● **TASK DETAILS**
Both the line below containing "Termine (764, 111)" and the line containing "First Name (619, 535)", along with every line between them, should be repeated exactly; no other line belongs in the answer.
++++++++
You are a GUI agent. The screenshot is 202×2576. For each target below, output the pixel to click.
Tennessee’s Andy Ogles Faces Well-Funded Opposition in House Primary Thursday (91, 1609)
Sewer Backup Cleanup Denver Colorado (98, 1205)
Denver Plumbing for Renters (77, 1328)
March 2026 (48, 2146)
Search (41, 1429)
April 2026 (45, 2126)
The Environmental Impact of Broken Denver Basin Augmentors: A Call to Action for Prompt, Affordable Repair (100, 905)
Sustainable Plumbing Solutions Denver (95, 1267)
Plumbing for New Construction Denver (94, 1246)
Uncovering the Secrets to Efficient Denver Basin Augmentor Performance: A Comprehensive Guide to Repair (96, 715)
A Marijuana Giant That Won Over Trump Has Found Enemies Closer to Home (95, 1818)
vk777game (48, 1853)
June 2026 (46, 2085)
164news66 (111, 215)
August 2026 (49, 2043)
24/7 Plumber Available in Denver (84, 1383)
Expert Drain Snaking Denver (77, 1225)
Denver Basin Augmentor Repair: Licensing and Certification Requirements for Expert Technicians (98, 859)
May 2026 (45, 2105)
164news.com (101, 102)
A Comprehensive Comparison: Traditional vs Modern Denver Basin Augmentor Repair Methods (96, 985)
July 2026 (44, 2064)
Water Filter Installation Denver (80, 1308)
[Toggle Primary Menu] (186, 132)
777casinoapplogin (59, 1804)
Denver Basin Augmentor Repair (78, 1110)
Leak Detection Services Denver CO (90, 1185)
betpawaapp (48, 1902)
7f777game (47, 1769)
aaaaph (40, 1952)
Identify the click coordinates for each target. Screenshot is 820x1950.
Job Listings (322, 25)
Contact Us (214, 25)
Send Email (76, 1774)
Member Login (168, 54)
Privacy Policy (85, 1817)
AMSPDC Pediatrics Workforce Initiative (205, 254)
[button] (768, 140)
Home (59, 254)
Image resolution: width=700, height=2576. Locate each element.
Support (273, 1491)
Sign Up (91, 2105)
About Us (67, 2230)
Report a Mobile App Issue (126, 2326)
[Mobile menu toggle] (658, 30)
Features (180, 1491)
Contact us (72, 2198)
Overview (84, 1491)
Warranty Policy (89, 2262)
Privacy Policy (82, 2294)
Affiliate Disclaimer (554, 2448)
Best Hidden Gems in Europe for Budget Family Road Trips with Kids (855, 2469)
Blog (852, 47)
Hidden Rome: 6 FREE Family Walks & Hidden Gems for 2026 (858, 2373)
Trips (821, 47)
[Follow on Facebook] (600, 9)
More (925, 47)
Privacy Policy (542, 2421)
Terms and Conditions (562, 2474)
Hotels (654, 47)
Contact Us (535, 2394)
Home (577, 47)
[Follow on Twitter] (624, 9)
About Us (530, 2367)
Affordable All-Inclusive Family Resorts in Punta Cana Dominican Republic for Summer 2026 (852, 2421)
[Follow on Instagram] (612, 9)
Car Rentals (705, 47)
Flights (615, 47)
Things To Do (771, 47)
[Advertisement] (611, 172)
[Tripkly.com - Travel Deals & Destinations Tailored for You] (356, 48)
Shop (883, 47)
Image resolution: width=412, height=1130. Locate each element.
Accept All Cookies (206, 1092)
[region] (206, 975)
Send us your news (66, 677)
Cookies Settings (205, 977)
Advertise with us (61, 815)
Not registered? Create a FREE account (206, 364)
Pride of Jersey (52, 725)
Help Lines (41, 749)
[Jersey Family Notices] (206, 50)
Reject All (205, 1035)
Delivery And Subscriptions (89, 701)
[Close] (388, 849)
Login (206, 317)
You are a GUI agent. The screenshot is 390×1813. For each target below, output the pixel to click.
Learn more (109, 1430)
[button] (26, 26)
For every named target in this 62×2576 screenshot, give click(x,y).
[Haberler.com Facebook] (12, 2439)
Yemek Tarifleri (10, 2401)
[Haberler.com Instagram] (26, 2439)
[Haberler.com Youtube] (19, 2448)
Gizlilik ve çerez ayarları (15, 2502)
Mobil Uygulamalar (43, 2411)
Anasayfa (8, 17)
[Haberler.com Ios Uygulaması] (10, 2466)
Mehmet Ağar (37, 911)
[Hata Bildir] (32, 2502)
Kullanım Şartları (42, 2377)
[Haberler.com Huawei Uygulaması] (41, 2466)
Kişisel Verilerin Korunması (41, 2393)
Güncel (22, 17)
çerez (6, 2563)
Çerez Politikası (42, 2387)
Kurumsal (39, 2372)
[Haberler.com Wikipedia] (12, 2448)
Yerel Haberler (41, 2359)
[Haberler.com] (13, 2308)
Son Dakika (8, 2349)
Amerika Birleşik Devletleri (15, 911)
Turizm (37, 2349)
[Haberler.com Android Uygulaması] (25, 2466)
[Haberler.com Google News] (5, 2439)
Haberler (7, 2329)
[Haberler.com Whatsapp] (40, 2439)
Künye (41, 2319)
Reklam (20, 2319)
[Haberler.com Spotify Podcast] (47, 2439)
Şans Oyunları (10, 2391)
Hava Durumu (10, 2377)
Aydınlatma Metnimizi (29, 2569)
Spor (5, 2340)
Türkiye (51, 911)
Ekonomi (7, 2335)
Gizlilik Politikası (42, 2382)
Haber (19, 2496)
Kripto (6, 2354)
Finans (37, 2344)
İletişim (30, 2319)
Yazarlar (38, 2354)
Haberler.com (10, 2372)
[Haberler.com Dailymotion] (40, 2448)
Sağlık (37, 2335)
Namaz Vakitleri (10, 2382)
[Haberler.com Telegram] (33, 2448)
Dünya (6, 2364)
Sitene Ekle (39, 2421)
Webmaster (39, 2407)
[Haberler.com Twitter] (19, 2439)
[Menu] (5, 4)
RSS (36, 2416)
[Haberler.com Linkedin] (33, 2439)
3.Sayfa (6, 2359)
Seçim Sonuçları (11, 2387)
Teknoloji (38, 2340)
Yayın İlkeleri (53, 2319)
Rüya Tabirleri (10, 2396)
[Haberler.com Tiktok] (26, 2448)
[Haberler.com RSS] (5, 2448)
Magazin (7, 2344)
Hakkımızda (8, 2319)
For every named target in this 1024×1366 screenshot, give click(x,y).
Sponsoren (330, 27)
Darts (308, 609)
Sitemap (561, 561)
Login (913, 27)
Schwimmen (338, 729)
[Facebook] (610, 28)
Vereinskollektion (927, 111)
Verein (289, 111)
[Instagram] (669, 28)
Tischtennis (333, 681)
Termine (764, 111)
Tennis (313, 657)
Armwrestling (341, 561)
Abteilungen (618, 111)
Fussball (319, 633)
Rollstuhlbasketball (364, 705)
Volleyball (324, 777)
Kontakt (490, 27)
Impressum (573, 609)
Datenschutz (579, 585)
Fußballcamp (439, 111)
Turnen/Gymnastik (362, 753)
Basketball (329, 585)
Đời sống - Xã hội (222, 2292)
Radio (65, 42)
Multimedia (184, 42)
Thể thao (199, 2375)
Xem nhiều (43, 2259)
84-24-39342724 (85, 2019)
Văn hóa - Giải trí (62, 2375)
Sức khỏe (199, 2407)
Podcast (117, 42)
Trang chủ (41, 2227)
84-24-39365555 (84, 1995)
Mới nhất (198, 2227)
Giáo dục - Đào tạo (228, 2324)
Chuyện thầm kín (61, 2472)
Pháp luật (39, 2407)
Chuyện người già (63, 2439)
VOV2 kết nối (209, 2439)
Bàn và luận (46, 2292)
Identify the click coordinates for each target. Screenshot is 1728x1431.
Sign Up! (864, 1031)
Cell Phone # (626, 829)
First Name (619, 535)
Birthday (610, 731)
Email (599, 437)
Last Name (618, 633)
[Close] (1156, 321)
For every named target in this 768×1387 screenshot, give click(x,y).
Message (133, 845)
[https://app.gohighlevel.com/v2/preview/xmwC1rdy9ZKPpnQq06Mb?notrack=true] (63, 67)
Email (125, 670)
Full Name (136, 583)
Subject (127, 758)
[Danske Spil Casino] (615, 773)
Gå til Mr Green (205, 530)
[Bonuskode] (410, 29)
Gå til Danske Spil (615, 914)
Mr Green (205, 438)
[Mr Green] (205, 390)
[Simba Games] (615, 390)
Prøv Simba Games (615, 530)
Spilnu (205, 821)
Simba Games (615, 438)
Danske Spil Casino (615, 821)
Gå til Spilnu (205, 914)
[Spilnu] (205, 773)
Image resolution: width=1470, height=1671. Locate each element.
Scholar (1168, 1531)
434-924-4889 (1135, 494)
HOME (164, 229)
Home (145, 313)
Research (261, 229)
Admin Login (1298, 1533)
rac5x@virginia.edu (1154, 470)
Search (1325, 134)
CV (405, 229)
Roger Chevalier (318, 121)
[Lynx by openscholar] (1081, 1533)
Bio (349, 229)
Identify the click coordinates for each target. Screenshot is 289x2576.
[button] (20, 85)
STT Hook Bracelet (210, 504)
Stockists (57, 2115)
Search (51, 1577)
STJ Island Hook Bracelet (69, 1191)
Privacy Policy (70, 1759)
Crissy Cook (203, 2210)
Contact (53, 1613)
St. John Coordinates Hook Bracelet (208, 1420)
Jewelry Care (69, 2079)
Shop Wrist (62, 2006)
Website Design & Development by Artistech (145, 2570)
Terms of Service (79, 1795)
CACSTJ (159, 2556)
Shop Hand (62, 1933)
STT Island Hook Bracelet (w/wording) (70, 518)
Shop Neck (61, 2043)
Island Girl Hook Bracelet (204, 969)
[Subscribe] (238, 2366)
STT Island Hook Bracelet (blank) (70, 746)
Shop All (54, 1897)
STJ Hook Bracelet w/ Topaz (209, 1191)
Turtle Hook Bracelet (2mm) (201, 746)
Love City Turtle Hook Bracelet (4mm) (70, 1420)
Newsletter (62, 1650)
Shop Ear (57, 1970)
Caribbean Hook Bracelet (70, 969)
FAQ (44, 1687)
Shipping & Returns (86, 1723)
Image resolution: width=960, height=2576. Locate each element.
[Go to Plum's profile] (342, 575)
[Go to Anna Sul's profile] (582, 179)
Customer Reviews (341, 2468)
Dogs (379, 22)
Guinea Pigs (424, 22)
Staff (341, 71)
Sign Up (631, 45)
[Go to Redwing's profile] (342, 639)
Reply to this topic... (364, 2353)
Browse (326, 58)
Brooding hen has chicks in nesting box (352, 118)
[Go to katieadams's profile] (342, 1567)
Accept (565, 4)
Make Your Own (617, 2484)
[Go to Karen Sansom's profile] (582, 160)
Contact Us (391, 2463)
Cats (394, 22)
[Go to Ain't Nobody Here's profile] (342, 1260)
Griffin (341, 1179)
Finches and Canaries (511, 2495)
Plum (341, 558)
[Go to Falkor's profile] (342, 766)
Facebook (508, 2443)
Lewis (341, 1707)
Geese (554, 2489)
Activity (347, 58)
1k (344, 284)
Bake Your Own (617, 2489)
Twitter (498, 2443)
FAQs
++++++++
● **ANSWER**
Termine (764, 111)
Tennis (313, 657)
Armwrestling (341, 561)
Abteilungen (618, 111)
Fussball (319, 633)
Rollstuhlbasketball (364, 705)
Volleyball (324, 777)
Kontakt (490, 27)
Impressum (573, 609)
Datenschutz (579, 585)
Fußballcamp (439, 111)
Turnen/Gymnastik (362, 753)
Basketball (329, 585)
Đời sống - Xã hội (222, 2292)
Radio (65, 42)
Multimedia (184, 42)
Thể thao (199, 2375)
Xem nhiều (43, 2259)
84-24-39342724 (85, 2019)
Văn hóa - Giải trí (62, 2375)
Sức khỏe (199, 2407)
Podcast (117, 42)
Trang chủ (41, 2227)
84-24-39365555 (84, 1995)
Mới nhất (198, 2227)
Giáo dục - Đào tạo (228, 2324)
Chuyện thầm kín (61, 2472)
Pháp luật (39, 2407)
Chuyện người già (63, 2439)
VOV2 kết nối (209, 2439)
Bàn và luận (46, 2292)
Identify the click coordinates for each target. Screenshot is 1728x1431.
Sign Up! (864, 1031)
Cell Phone # (626, 829)
First Name (619, 535)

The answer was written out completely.